**Task statement**:
Below is a listing; restate from it, character for character, the lines beginning at the line holding "You are a GUI" and ending at the line holding "This screenshot has height=640, width=960.", both included.

**Given entries**:
####################

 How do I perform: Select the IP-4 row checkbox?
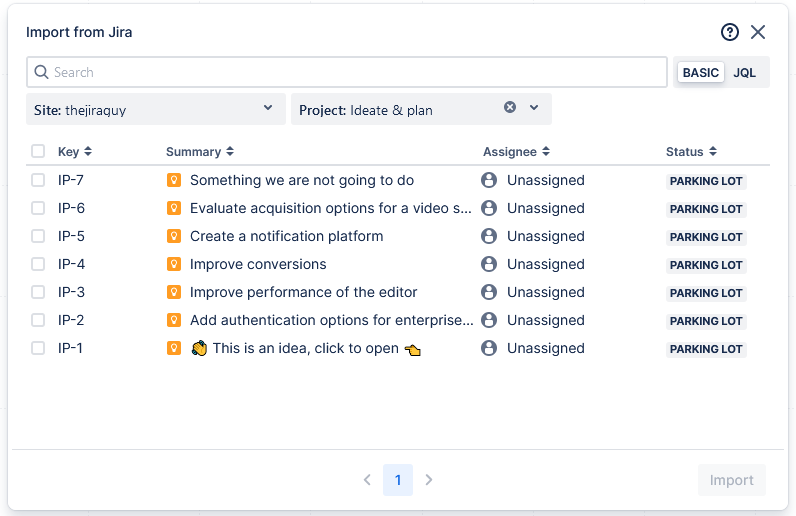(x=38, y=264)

####################

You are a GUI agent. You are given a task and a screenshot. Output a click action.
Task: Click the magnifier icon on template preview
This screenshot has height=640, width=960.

####################

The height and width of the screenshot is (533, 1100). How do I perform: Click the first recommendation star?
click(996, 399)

####################

**Solution for this problem**:
You are a GUI agent. You are given a task and a screenshot. Output a click action.
Task: Click the magnifier icon on template preview
This screenshot has height=640, width=960.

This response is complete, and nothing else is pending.